# Guassian Derivatives with orientations

I am reading the paper Selective Search for Object Recognition here. In Section 3.2, they give a similarity measure between two regions of an image based on the texture of the regions with what they refer to as "fast SIFT-like measurements". On page 4, bottom right side of the page, they write:

We take Gaussian derivatives in eight orientations using

$$\sigma = 1$$ for each colour channel. For each orientation for each colour channel we extract a histogram using a bin size of $$10$$.
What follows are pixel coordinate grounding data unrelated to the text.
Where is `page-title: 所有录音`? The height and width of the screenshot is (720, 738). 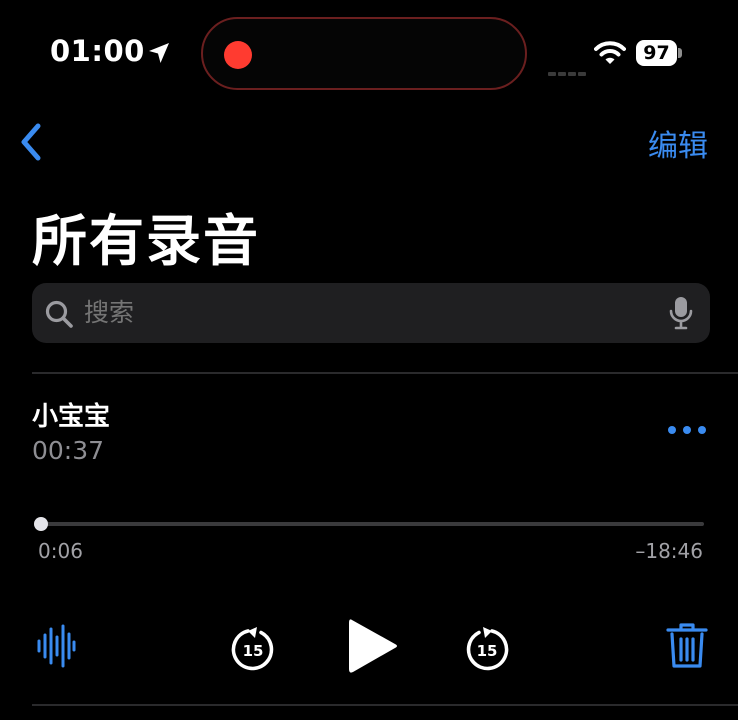
page-title: 所有录音 is located at coordinates (146, 241).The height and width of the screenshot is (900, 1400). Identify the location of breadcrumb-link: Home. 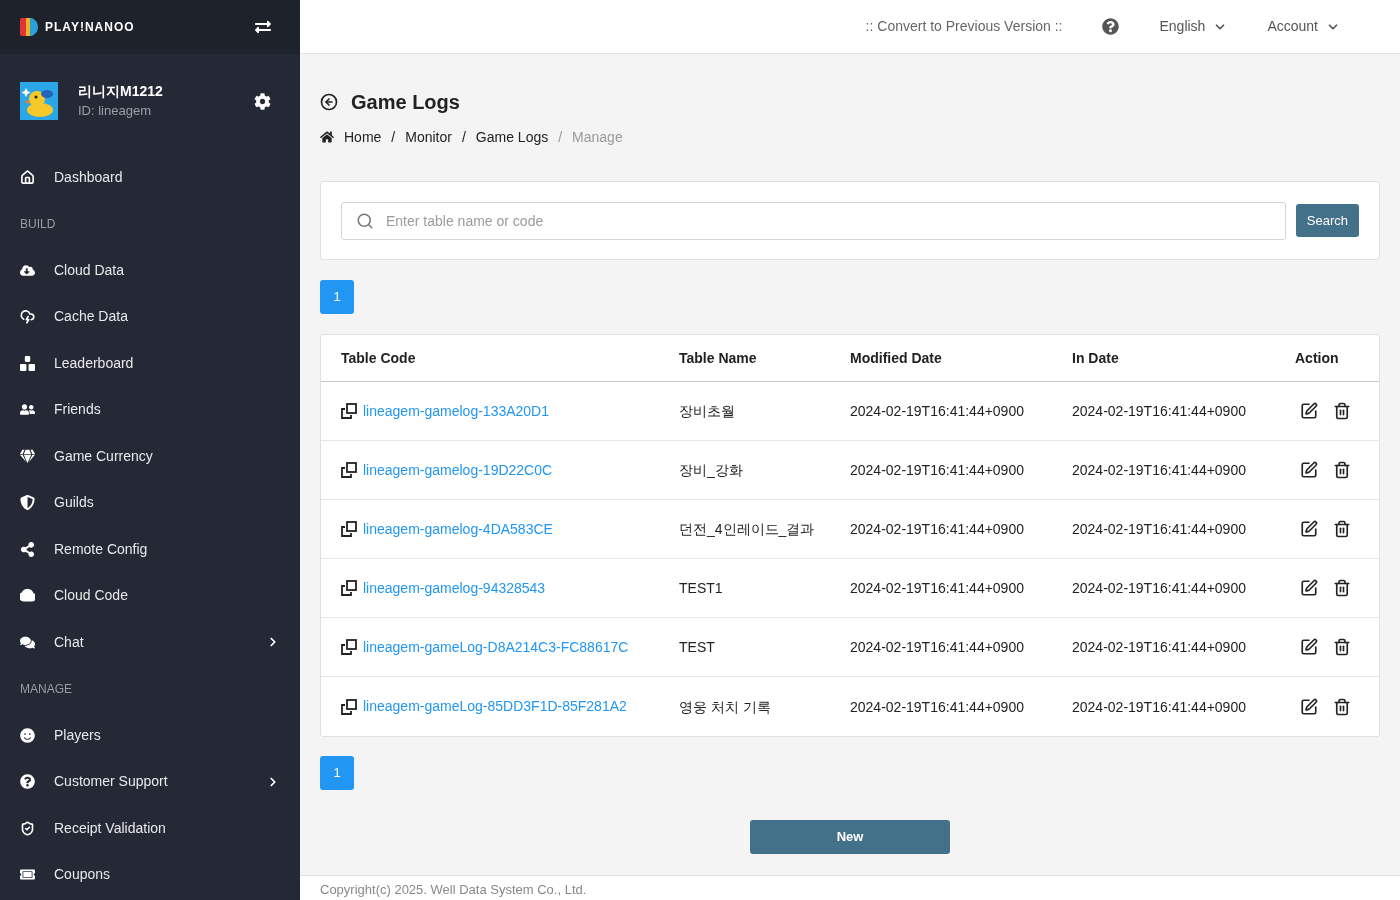
(351, 137).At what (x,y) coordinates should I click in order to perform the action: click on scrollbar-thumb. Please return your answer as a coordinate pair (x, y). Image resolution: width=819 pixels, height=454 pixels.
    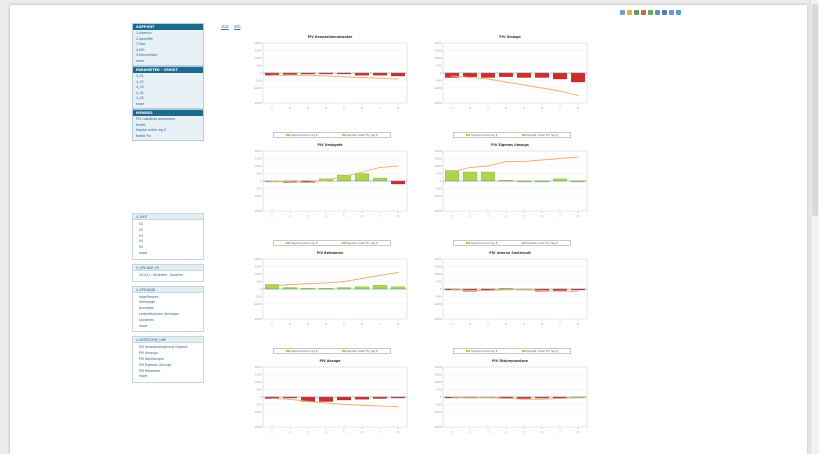
    Looking at the image, I should click on (815, 110).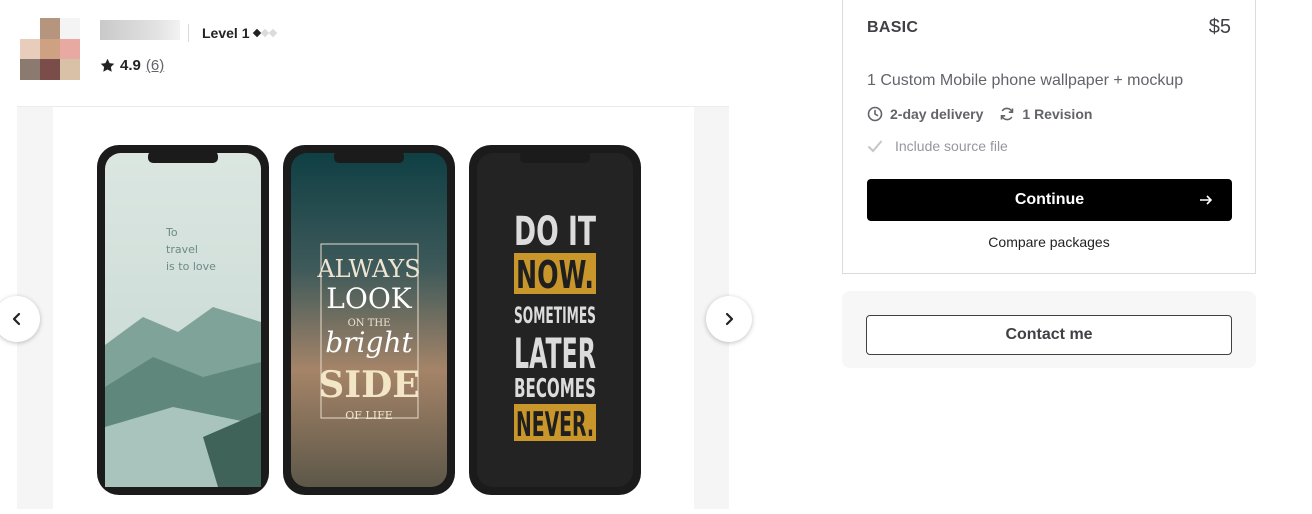  I want to click on seller-rating: 4.9 (6), so click(132, 66).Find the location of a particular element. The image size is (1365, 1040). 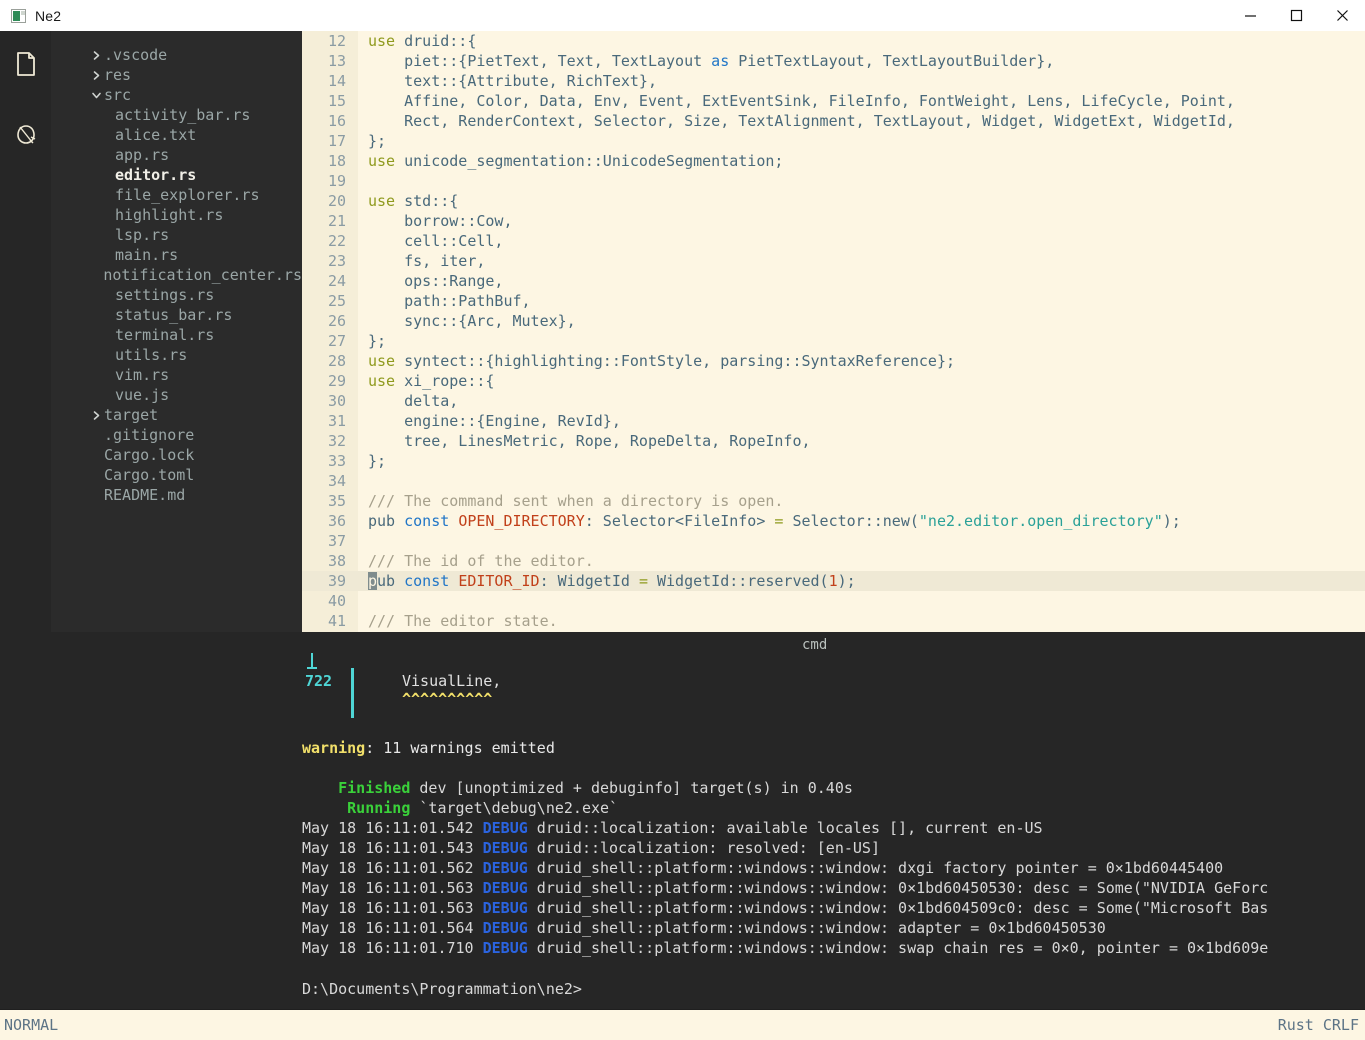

I understand that a derivative of Gaussian filter is the filter of size $$n \times n$$ consisting of a discrete approximation of the derivative of a bivariate gaussian function of mean $$0$$ with some standard deviation.

What do the authors mean by "with eight orientations"? Is this some kind of modification to the filter? Any insights appreciated.

If you have gradients $$\frac{\partial}{\partial x}$$ and $$\frac{\partial}{\partial y}$$ along coordinates $$x$$ and $$y$$ at orientations 0° and 90° (so that they are orthogonal, that is, perpendicular), you can calculate the gradient $$\frac{\partial}{\partial x_\phi}$$ with respect to a coordinate $$x_\phi$$ at any given orientation $$\phi$$ by:
$$\frac{\partial}{\partial x_\phi} = \cos(\phi)\frac{\partial}{\partial x} + \sin(\phi)\frac{\partial}{\partial y}.\tag{1}$$
The same way you can get the output of a Gaussian derivative filter at any orientation by taking a $$\cos(\phi)$$ and $$\sin(\phi)$$ weighted sum of the outputs of the $$x$$ and $$y$$ coordinate orientation Gaussian derivative filters.